Melaleuca lutea is an erect shrub which grows to a height of about 2–3 m (7–10 ft). Its leaves are a very narrow oval shape, 5.8–24 mm (0.2–0.9 in) long, 0.8–2.1 mm (0.03–0.08 in) wide, mostly glabrous with a blunt end.

The bright yellow flowers are arranged in oval-shaped spikes, often on the ends of branches which continue to grow after flowering. The spikes contain 10 to 18 groups of flowers in threes, densely packed together, each spike up to 25 mm (1 in) long. The stamens are in five bundles around the flower, each bundle with 5 to 9 stamens. Flowering occurs in late spring and the fruit which follow are rounded, woody capsules 2–5 mm (0.08–0.2 in) long in tight clusters along the stem.

Melaleuca lutea (leaves, flowers, fruits)
M. lutea leaves, flowers and fruit
Melaleuca lutea (bark)
M. lutea bark

Taxonomy and naming

Melaleuca lutea was previously known as Melaleuca citrina, first described in 1852 by Nikolai Turczaninow in Bulletin de la classe physico-mathematique de l'Academie Imperiale des sciences de Saint-Petersburg.

In 2006, Lyndley Craven proposed that all callistemons be moved to the genus Melaleuca. The move meant that Callistemon citrinus would become Melaleuca citrina. That name was already in use (a homonym). As a result, the name of the former Melaleuca citrina was changed to Melaleuca lutea.

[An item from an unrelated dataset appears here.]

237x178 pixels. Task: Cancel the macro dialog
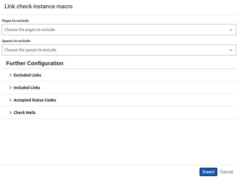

The specific epithet is a Latin word meaning "yellow" referring to the flower colour of this melaleuca.

Distribution and habitat

This melaleuca occurs in heath and shrub from the Porongurup and Stirling Range National Parks to the Hopetoun district in the Esperance Plains biogeographic region. It grows in sandy soils on rocky hills.

Conservation status

Melaleuca lutea is listed as "not threatened" by the Government of Western Australia Department of Parks and Wildlife.

Use in horticulture

Melaleuca lutea is well known in cultivation (usually as Melaleuca citrina) in Western Australia, growing in a range of soil types.